On peut dire que les pingouins ne sont pas sexuellement monogames. De nombreux pingouins jouent sur le terrain avant de s’installer avec un partenaire pour la saison. Parfois, ils copulent avec d’autres membres de la colonie qui ont déjà été choisis, ce qui provoque des drames dignes d’un feuilleton, selon Marks.

L’une des conséquences de ces triangles amoureux désordonnés est que, au moment où une femelle pond son œuf, il n’est pas toujours évident de savoir si le mâle avec lequel elle va passer la saison élève son propre poussin.
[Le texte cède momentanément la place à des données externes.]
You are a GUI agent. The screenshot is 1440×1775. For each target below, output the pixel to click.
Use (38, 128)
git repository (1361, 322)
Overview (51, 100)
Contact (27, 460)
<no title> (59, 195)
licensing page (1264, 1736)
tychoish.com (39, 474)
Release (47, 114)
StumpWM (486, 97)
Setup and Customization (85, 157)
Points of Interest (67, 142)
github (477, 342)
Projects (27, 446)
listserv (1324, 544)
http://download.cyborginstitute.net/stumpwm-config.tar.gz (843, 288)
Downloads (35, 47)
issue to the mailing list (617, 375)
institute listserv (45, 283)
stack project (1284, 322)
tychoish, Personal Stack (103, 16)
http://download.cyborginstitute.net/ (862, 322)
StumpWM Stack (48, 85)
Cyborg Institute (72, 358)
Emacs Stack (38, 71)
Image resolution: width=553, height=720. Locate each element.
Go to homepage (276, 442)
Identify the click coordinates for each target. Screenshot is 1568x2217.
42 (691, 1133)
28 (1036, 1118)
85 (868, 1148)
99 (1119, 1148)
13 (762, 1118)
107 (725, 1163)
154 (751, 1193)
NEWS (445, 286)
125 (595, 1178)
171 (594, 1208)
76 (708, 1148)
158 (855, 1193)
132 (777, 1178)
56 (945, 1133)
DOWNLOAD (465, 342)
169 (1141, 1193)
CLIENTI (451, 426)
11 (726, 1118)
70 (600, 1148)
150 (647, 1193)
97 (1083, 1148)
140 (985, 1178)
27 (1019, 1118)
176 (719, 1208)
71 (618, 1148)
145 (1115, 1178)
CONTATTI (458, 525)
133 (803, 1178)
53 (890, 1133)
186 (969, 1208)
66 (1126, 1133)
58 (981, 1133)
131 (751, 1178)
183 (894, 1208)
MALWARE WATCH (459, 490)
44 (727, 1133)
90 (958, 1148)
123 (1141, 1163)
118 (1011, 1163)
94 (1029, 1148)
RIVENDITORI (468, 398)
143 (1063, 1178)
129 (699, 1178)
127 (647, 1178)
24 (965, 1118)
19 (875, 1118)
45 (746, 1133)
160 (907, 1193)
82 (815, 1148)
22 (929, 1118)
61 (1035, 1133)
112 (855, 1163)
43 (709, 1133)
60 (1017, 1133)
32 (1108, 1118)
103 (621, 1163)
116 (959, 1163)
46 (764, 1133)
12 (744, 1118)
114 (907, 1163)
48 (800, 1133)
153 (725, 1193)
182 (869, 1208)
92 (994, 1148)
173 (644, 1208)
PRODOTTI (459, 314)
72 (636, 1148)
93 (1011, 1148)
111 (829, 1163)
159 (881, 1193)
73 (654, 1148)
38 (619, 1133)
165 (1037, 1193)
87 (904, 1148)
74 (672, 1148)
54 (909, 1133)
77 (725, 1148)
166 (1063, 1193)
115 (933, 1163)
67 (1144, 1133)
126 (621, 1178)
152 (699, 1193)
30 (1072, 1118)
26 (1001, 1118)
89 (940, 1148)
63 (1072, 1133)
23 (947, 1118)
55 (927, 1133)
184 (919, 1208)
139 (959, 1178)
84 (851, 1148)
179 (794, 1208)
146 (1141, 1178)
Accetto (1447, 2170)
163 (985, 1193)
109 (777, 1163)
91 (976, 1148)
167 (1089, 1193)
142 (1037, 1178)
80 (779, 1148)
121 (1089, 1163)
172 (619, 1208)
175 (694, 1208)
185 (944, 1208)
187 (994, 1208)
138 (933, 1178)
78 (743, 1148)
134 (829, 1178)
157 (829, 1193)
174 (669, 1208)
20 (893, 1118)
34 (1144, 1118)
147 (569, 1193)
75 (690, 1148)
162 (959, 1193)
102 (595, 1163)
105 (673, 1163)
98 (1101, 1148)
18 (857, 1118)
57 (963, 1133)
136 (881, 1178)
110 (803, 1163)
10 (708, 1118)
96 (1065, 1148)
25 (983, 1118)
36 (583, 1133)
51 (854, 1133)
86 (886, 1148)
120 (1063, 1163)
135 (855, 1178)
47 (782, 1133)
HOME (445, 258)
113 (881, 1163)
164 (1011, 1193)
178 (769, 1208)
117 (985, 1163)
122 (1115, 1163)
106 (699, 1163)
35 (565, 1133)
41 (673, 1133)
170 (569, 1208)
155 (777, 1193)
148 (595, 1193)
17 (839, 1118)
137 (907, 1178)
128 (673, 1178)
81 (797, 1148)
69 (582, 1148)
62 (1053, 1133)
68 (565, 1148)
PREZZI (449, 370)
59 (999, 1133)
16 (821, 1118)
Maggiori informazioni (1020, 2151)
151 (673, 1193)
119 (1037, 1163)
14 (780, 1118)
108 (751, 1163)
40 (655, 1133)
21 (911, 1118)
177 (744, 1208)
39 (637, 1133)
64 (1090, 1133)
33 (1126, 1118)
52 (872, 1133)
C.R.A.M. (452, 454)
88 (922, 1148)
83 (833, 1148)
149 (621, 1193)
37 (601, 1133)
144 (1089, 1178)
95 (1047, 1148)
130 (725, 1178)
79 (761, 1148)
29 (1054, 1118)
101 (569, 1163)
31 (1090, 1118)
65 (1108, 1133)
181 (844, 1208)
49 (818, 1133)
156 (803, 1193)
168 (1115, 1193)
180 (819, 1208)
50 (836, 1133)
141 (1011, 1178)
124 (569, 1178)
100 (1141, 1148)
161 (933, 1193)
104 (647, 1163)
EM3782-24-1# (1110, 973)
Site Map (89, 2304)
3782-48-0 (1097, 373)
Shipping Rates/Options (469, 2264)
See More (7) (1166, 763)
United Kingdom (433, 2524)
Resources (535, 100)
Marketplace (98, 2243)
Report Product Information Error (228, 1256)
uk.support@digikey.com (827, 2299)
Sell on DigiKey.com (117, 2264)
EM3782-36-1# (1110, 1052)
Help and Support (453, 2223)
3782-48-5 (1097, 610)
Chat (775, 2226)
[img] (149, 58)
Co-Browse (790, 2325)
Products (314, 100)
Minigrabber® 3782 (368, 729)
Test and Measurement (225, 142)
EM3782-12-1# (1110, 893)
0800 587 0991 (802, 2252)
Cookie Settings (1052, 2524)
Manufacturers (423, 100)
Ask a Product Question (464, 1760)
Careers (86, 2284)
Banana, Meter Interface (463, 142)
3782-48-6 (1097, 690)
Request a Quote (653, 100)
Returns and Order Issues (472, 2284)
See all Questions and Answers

Une étude publiée en 2018 dans la revue Zoo Biology décrivait un manchot gentoo (Pygoscelis papua) dans un aquarium de l’Utah qui, en raison de la promiscuité de son compagnon de couple, a fini par élever deux poussins qui étaient la progéniture d’un mâle différent. Les scientifiques ne sont pas sûrs de la fréquence de ce phénomène dans la nature car, si les traceurs et d’autres technologies peuvent aider les chercheurs à surveiller le comportement d’accouplement et la formation de couples, il n’y a pas eu d’effort concerté pour tester la paternité des poussins dans la nature, indiquent les auteurs de l’étude.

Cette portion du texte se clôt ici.